Zen Luzniak

Personal information
- Full name: Zenon Luzniak
- Place of birth: Newark, New Jersey, United States
- Position(s): Defender

College career
- Years: Team / Apps / (Gls)
- 1987–1989: Wake Forest Demon Deacons / 37 / (4)

Senior career*
- Years: Team / Apps / (Gls)
- 1991–1994: Fort Lauderdale Strikers / 34 / (1)
- 1996, 1999: Carolina Dynamo / 18 / (0)

International career
- 1988: United States / 1 / (0)

= Zen Luzniak =

American soccer player

Zenon "Zen" Luzniak is a U.S. soccer defender who spent three seasons in the American Professional Soccer League and two in the USISL.
He also played in Europe for two seasons. He also earned one cap with the United States men's national soccer team making him the youngest player to ever play for the US at the that time.

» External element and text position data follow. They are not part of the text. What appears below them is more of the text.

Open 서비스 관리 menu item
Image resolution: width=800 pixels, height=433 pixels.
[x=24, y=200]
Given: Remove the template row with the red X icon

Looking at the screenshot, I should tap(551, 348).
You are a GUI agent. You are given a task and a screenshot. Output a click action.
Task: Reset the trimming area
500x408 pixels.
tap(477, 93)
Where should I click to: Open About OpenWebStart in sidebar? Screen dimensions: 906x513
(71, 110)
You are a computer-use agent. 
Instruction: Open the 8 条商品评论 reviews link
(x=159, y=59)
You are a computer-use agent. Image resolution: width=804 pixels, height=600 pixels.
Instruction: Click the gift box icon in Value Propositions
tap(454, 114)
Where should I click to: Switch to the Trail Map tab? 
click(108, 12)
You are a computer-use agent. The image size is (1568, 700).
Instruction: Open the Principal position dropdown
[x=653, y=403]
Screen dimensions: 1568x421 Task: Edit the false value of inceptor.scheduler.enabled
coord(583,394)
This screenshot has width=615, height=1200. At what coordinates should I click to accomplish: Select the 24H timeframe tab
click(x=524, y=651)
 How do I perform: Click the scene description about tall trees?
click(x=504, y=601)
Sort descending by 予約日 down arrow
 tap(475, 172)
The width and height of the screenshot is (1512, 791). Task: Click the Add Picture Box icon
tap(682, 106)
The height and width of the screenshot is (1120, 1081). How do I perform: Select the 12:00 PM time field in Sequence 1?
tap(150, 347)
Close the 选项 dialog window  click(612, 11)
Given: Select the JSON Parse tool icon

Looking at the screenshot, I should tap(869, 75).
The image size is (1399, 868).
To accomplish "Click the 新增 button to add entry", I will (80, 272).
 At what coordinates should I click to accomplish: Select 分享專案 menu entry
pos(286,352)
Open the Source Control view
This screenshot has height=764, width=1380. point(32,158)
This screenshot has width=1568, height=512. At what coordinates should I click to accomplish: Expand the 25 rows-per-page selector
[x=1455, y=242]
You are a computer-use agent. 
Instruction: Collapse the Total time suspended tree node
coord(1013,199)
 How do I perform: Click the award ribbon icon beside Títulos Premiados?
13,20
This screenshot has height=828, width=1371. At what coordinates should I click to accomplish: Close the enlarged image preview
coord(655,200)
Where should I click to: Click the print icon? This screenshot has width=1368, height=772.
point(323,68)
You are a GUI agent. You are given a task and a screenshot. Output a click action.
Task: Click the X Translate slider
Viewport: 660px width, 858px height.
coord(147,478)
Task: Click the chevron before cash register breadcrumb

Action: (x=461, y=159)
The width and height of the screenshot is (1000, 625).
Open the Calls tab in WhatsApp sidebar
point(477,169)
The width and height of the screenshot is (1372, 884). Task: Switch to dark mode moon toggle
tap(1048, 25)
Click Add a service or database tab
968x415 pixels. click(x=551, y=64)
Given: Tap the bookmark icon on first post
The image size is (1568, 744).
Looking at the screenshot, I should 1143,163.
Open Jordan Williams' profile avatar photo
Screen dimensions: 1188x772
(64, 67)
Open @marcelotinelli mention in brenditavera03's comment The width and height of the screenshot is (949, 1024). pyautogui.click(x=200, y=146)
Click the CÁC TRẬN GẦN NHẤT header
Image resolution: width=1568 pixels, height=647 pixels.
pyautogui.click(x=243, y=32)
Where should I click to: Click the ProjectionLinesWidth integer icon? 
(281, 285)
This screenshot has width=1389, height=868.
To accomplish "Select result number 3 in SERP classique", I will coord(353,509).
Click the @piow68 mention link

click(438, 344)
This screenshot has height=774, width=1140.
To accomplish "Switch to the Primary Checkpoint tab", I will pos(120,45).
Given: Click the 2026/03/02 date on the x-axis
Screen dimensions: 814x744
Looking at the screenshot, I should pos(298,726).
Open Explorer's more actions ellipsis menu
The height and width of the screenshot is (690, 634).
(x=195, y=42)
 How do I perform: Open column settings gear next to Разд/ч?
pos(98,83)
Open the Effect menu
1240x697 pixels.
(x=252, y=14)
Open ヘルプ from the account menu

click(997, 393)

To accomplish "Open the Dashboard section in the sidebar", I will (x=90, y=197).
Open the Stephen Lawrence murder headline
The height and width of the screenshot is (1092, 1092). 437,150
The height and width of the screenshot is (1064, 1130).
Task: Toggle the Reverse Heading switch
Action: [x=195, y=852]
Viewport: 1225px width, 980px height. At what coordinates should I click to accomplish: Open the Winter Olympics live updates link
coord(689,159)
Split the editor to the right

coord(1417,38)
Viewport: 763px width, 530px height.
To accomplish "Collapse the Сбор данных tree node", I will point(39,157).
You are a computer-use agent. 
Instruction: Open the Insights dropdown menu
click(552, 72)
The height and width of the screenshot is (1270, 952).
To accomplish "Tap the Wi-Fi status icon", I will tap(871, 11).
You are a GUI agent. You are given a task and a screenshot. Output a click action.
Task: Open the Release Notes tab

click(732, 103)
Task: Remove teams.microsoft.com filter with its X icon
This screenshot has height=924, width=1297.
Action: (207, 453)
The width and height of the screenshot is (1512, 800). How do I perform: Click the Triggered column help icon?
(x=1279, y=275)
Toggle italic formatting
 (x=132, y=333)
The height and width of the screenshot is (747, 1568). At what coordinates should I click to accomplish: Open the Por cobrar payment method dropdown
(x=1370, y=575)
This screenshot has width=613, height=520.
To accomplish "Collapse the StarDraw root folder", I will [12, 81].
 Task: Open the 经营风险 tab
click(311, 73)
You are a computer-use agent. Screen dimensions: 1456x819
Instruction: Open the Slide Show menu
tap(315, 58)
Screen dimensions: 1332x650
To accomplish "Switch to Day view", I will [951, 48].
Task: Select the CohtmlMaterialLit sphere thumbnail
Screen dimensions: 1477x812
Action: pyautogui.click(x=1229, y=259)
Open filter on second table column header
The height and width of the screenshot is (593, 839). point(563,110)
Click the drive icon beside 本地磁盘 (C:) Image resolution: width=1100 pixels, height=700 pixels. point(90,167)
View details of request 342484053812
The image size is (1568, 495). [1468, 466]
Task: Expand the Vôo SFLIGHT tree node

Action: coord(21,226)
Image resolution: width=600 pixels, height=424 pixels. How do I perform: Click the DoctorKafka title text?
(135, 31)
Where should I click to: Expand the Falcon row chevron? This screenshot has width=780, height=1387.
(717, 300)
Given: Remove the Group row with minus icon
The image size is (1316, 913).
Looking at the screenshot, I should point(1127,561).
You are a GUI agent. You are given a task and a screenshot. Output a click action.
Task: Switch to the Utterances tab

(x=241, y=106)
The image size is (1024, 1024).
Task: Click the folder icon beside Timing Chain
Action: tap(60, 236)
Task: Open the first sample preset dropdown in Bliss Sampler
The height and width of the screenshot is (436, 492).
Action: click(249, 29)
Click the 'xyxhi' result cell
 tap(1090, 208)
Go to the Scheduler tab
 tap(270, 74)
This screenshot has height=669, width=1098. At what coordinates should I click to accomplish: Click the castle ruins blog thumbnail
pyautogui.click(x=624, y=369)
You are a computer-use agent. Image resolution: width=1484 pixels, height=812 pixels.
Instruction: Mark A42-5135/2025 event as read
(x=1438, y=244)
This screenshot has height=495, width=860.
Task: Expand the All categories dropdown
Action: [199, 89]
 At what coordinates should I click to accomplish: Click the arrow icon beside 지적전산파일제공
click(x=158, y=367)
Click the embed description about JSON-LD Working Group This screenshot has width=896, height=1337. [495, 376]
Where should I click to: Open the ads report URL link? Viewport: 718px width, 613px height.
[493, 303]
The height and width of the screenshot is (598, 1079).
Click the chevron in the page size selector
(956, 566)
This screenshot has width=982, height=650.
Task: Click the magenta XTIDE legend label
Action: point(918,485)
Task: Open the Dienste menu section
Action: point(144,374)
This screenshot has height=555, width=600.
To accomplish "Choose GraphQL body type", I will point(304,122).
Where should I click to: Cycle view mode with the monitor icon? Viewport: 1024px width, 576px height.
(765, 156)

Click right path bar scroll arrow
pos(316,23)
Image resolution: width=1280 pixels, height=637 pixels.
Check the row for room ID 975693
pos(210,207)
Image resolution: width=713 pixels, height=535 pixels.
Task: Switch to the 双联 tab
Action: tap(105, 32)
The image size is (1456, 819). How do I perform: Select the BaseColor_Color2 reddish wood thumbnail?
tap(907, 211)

==High school and college==
Luzniak grew up in Cooper City, Florida, where he attended Cooper City High School from 1984 to 1987. During his four seasons on the Cooper City soccer team, he led the team in scoring. He then attended Wake Forest University where he played on the men's soccer team. In his two seasons, 1987–1988, with the Demon Deacons, Luzniak scored four goals in thirty-seven games, also earning him a spot on the all ACC team. He tore a ligament in his right knee during his junior season and left Wake to rehab with a Netherlands team.

==Professional==
When Luzniak left college, he went to the Netherlands to complete his knee rehabilitation for FC Utrecht Reserve Team. When Luzniak returned to the United States in 1991, he signed with the Fort Lauderdale Strikers of the American Professional Soccer League and played four seasons with them. During this period, he was signed by HHV Reutlingen in Germany. Luzniak played there for one season, but returned after a financial dispute with the club. He was drafted by the Tampa Bay Mutiny in the thirteen round (127th overall) in the 1996 MLS Draft. However, he never played for the Mutiny, but joined the Carolina Dynamo of the USISL for the 1996 season. He signed with the Dynamo in 1999, but on May 8, 1999, he tore his anterior-cruciate ligament in a game against the Myrtle Beach Seadawgs.

==National team==
Luzniak earned one cap with the U.S. national team in a 1–0 win over Costa Rica on June 14, 1988, when he came on for Donald Cogsville. This made him the youngest player to represent his country at that time. He continued to play for his national team until his knee injury sidelined him.